The common pulmonary vein and its branches absorb into the atrial wall so that there are at first two separate openings of pulmonary veins into the left atrium. Finally, there are four (occasionally six).
Veins of the Extremities
The capillary plexus of the limb buds develop from a peripheral border vein that drains blood distributed to the limb by an axial artery. Permanent veins develop from the border vein along the caudal (ulnar, fibular) margin of the limb bud while the smaller vein on the cranial (radial, tibial) margin atrophies.
The ulnar portion of the border vein persists, forming the subclavian, axillary, and basilic veins at different levels. The subclavian vein eventually drains to the precardinal (internal jugular) vein. The cephalic vein develops secondarily in relationship to the radial border vein, and it later anastomoses with the external jugular vein and finally opens into the axillary vein.
The great saphenous vein arises from the postcardinal vein. It produces the femoral and posterior tibial veins and annexes the fibular border vein. Distally, the border vein develops into the anterior tibial and, likely, the small saphenous veins. Proximally, it greatly reduces to form the inferior gluteal vein.
The circulation of blood through a fetus is necessarily different from that of a newborn infant. Throughout pregnancy, the fetal lungs are nonfunctional and the fetus depends upon the mothers circulatory system for procurement of nutrients and the exchange of gases and metabolic wastes. The capillary exchange between the maternal and fetal circulation occurs within the placenta, a remarkable structure that includes parts of the uterus of the mother during pregnancy and is discharged following delivery as the afterbirth. Accordingly, some unique structures of the fetal circulatory system develop to accommodate the placental arrangement. These structural adaptations of fetal life normally change quickly after birth.

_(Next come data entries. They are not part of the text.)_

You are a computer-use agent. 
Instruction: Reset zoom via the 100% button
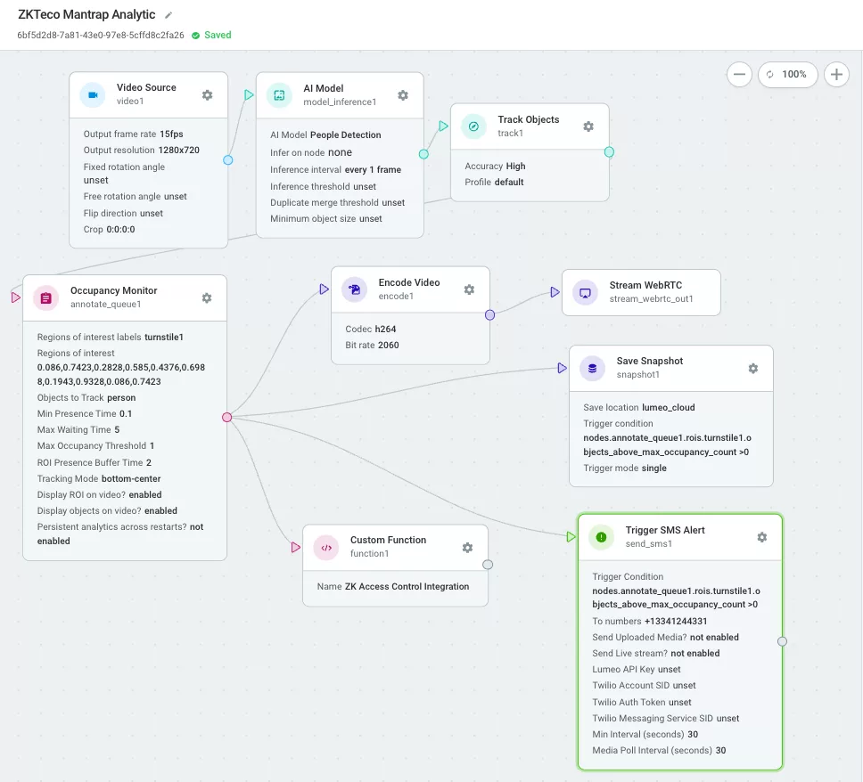pyautogui.click(x=787, y=74)
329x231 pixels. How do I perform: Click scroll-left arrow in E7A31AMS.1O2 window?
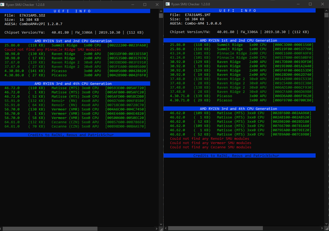(1, 229)
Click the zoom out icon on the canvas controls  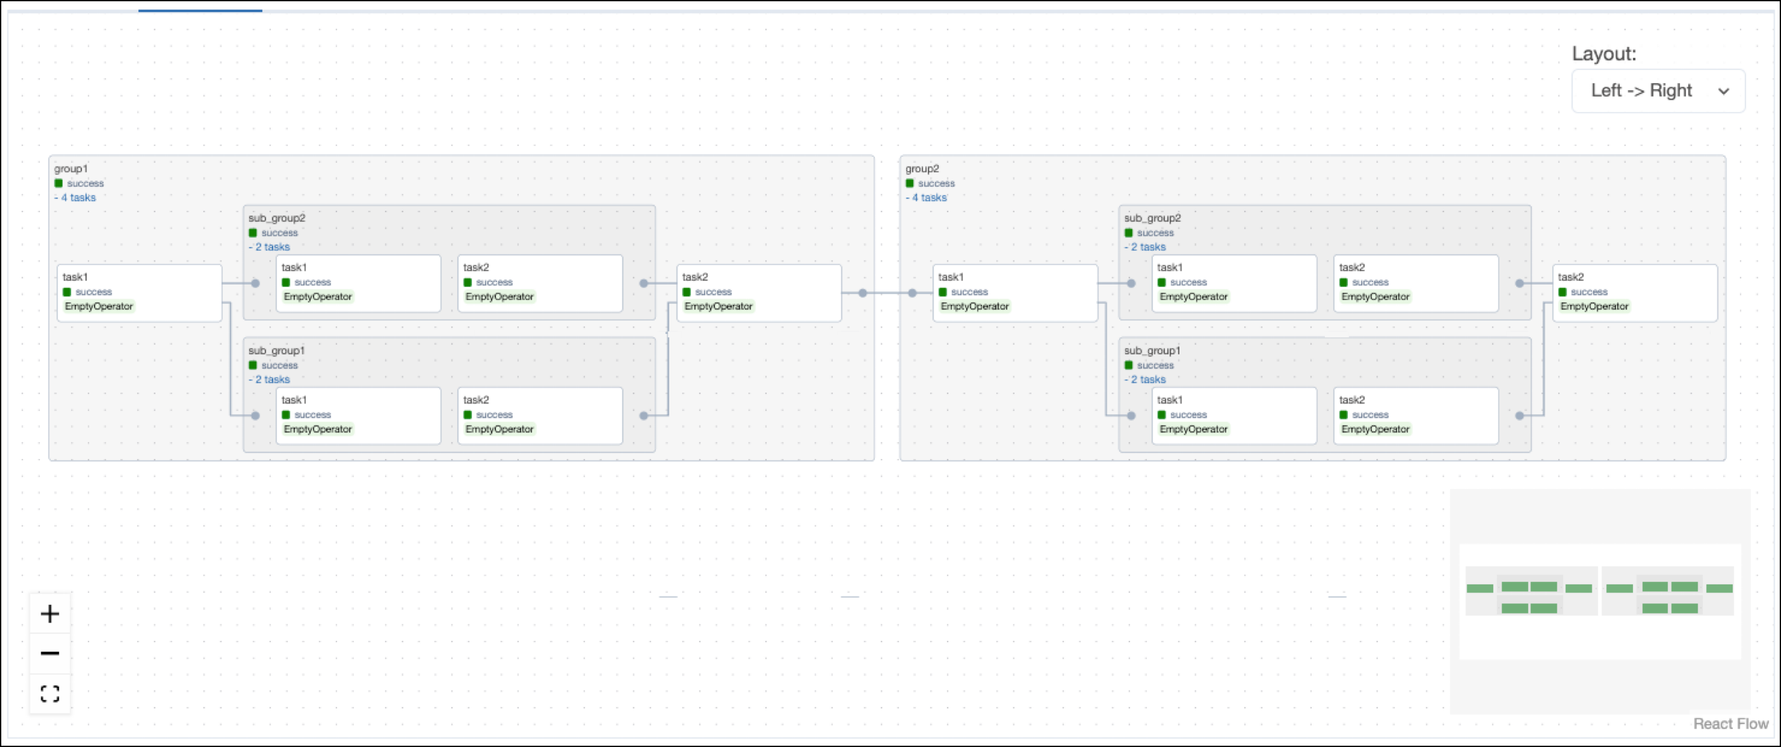coord(49,653)
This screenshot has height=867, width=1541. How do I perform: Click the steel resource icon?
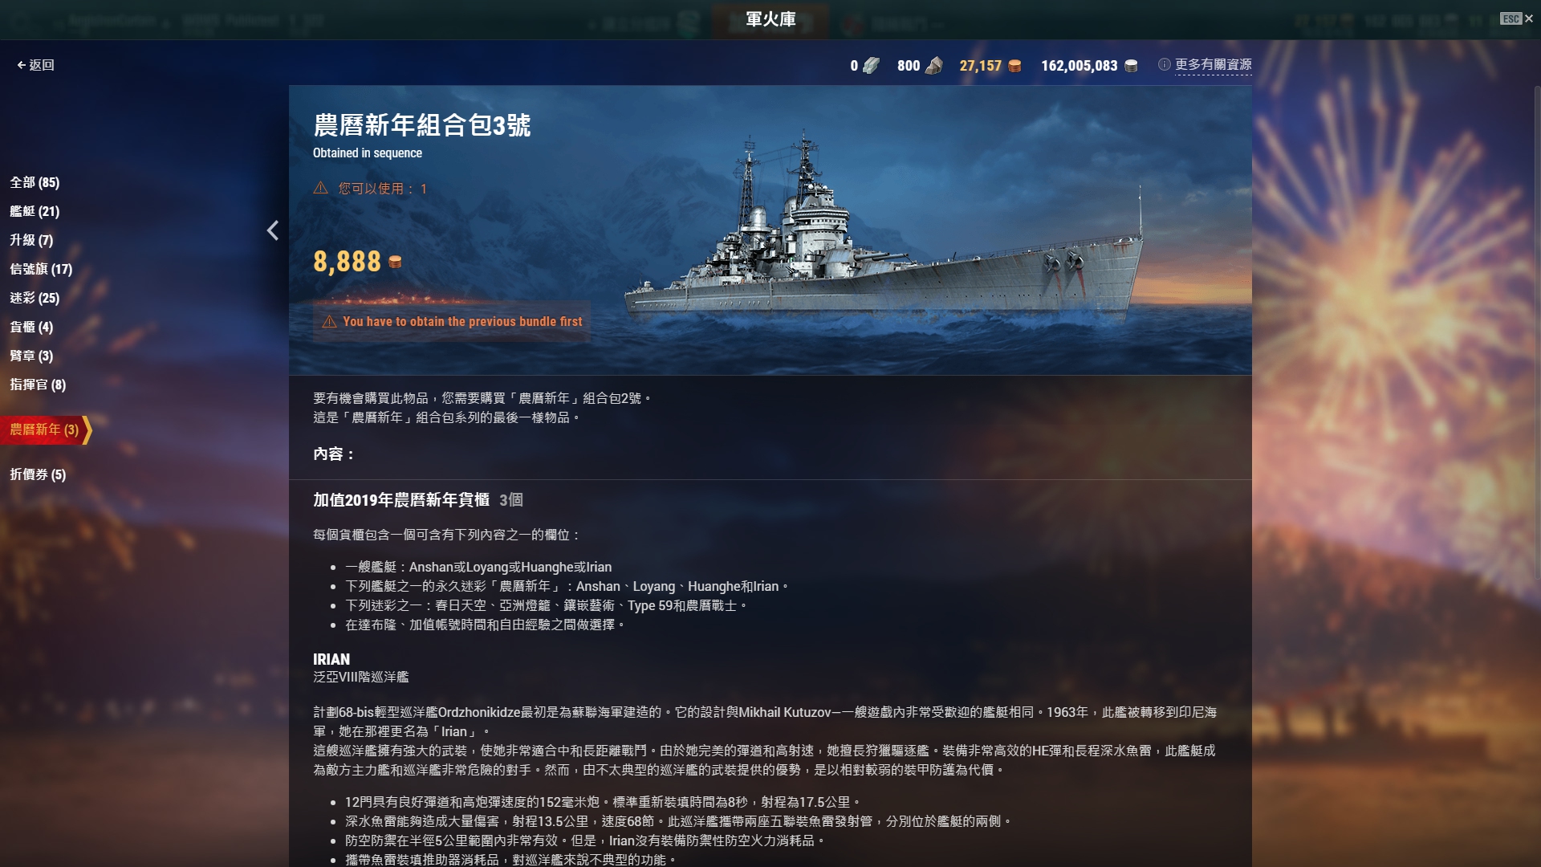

The umbilical cord, a connection between the placenta and the fetal umbilicus, includes one umbilical vein and two umbilical arteries, surrounded by a gelatinous substance called Whartons jelly. Blood rich in oxygen and nutrients flows from the placenta, through the umbilical vein, and toward the inferior surface of the liver. There, the umbilical vein bifurcates into a branch that joins the portal vein and another, the ductus venous, that enters the inferior vena cava. Thus, oxygenated blood mixes with venous blood returning from the lower extremities of the fetus before it enters the heart. The umbilical vein is the only vessel of the fetus that transports fully oxygenated blood.
The inferior vena cava conveys blood to the right atrium of the fetal heart. From the fetal right atrium, most of the blood is directed through the foramen ovale to the left atrium. Blood in the fetal left atrium mixes with a small quantity of blood returning through the pulmonary circulation. The blood then passes into the left ventricle from which it is pumped into the aorta and through the fetal body. Some blood that enters the right atrium passes into the right ventricle and out of the heart through the pulmonary trunk. The nonfunctional lungs of the fetus are collapsed and provide very high resistance to blood flow. Thus, only a small portion of blood continues through the pulmonary circulation. Most of the blood in the pulmonary trunk passes through the ductus arteriosus into the aortic arch where it mixes with blood from the left ventricle. The paired umbilical arteries that arise from the internal iliac arteries return blood to the placenta.
Thus, blood rich in oxygen is transported by the inferior vena cava to the heart and through the foramen ovale and ductus arteriosus to the systemic circulation.